Ein unverzichtbares modisches Attribut
Im 18. und 19. Jahrhundert war der Fächer ein unverzichtbares modisches Attribut der europäischen Damenwelt. Er diente der Zufuhr frischer Luft, dem Verbergen des Gesichts, als Telegraph für Botschaften an das andere Geschlecht, aber auch zum Vertreiben der Fliegen. Die heute bekannte Fächerform - der zusammenklappbare Faltfächer - wurde im Mittelalter in Japan erfunden und über Korea nach China verbreitet. Portugiesische Händler brachten ihn im 16. Jahrhundert nach Europa, wo er sich wegen seiner Handlichkeit rasch durchsetzte. Die Erinnerung an den Ursprung in Asien ging aber nicht verloren. Seit dem Beginn der "Chinamode" Ende des 17. Jahrhunderts importierten die ostindischen Handelskompanien und Privatleute Hunderttausende von Fächern, die größtenteils im südchinesischen Gewerbezentrum Kanton speziell für den Export nach Europa hergestellt wurden. Wegen der Vergänglichkeit der Materialien - Elfenbein, Bambus, Lack, Seide und Papier - ist von diesen Importen jedoch nur ein verschwindend geringer Bruchteil erhalten. Wesentlich zahlreicher sind die Nachahmungen aus europäischen Werkstätten, die sich der Chinamode beim Publikum anzupassen suchten.
Konkurrenz und Austausch zwischen Europa und Asien
Produktion und Handel solcher Luxusgüter hatten aber nicht nur eine modische, sondern auch eine spannende wirtschaftspolitische Seite, die die heutigen Diskussionen um Globalisierung und Gebrauchsmusterpiraterie vorwegnahm. Chinesische Fächer waren als Massenprodukte spezialisierter Werkstätten trotz teurer Schiffsfracht und Einfuhrzöllen preiswerter als die europäischen Konkurrenzprodukte. So brachten europäische Kaufleute heimische Fächermodelle nach Kanton und ließen sie dort kostengünstig kopieren. Die europäischen Fächermacher sahen ihre Existenz gefährdet und verlangten zunächst Einfuhrverbote, bis sie dann zu einer Zusammenarbeit fanden: Sie importierten teure chinesische Fächergestelle, um sie selbst weiterzuverarbeiten und in chinesischer Art zu bemalen. Andere wehrten sich mit technischen Innovationen: Sie druckten die Fächerblätter und mussten sie anschließend nur noch kolorieren, was die Preise erheblich senkte. Durch das fortlaufende Kopieren und Anpassen ist es heute nicht leicht, die europäischen Produkte von den chinesischen zu unterscheiden.
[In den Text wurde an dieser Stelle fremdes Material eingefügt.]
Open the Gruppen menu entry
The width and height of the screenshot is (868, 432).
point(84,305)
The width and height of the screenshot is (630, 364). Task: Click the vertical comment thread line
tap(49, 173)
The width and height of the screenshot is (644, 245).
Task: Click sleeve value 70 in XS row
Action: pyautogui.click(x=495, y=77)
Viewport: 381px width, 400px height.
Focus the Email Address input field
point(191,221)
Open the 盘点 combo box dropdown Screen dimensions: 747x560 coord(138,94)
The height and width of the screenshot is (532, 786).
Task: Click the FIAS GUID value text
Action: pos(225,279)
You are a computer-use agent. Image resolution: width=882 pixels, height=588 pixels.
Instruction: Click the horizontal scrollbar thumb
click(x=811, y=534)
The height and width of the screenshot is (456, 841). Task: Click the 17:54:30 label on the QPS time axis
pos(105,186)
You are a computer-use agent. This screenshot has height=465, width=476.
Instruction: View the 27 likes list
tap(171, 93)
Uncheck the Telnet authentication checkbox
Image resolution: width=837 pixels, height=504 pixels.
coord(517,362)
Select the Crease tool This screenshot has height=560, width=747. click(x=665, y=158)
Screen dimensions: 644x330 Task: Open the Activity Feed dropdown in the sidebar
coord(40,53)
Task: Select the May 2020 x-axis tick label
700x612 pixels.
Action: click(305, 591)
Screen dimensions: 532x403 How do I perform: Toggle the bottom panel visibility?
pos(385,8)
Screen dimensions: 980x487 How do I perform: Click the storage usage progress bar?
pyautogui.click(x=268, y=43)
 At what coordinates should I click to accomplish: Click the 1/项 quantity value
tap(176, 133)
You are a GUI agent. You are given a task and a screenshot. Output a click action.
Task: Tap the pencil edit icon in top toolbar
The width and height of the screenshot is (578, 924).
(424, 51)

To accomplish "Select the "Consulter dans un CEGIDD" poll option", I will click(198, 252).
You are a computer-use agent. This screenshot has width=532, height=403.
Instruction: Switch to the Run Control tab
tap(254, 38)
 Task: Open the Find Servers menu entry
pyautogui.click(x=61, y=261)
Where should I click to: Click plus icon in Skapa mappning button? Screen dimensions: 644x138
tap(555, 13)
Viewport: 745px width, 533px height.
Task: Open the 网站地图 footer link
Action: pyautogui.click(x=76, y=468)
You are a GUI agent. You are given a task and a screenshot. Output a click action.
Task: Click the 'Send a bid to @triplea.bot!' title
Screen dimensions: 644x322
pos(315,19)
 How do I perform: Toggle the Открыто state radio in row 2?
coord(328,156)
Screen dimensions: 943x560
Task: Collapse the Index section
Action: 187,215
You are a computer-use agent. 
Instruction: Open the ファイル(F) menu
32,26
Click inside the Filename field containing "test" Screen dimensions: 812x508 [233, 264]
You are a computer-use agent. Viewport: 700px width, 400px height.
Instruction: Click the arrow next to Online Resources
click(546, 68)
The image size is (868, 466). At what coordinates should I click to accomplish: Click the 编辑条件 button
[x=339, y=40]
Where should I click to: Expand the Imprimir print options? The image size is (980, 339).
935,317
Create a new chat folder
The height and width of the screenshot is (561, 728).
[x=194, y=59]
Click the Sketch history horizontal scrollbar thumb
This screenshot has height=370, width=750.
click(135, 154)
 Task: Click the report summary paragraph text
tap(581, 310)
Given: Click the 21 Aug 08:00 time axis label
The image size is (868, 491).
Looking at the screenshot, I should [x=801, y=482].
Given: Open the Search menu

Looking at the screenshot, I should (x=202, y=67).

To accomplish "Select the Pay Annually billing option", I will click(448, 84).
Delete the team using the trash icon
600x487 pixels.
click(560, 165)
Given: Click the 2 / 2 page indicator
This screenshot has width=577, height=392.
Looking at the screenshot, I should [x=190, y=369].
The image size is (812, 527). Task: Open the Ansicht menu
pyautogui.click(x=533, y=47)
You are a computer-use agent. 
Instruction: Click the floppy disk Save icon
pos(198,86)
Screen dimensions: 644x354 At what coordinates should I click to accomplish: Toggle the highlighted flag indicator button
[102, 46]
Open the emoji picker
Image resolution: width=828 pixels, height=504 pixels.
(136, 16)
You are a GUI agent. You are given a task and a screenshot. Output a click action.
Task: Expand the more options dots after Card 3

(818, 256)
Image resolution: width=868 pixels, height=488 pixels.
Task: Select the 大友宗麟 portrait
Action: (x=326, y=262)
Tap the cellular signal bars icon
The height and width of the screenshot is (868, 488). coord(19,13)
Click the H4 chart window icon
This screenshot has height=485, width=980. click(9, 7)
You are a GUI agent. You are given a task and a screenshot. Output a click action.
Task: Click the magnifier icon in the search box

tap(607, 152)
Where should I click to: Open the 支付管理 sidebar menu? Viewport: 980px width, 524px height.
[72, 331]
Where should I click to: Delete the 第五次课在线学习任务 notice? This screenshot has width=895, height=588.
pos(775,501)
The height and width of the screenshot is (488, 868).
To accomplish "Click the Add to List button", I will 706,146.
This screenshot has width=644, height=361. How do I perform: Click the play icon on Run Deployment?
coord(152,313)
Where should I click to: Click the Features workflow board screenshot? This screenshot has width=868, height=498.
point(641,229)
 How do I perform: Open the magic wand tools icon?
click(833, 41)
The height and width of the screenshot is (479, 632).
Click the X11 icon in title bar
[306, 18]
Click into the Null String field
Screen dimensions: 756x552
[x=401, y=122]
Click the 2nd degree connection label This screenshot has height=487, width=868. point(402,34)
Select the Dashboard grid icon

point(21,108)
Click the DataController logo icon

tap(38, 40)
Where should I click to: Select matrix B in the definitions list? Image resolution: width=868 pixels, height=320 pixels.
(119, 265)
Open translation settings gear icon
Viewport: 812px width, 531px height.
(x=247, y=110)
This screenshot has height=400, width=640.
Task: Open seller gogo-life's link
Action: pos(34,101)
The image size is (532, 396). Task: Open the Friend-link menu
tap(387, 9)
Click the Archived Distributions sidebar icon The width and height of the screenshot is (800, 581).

Die sorgsam ausgewählten Objekte aus bedeutenden deutschen Museums- und Privatsammlungen sind größtenteils noch nie öffentlich gezeigt worden. Sie werfen ein neues Licht auf das bisher noch wenig beachtete Phänomen asiatisch-europäischer Arbeitsteilung.
Die Ausstellung kann während der Öffnungszeiten im regulären Rundgang von Schloss Nymphenburg (täglich 9.00 Uhr bis 18.00 Uhr) besichtigt werden.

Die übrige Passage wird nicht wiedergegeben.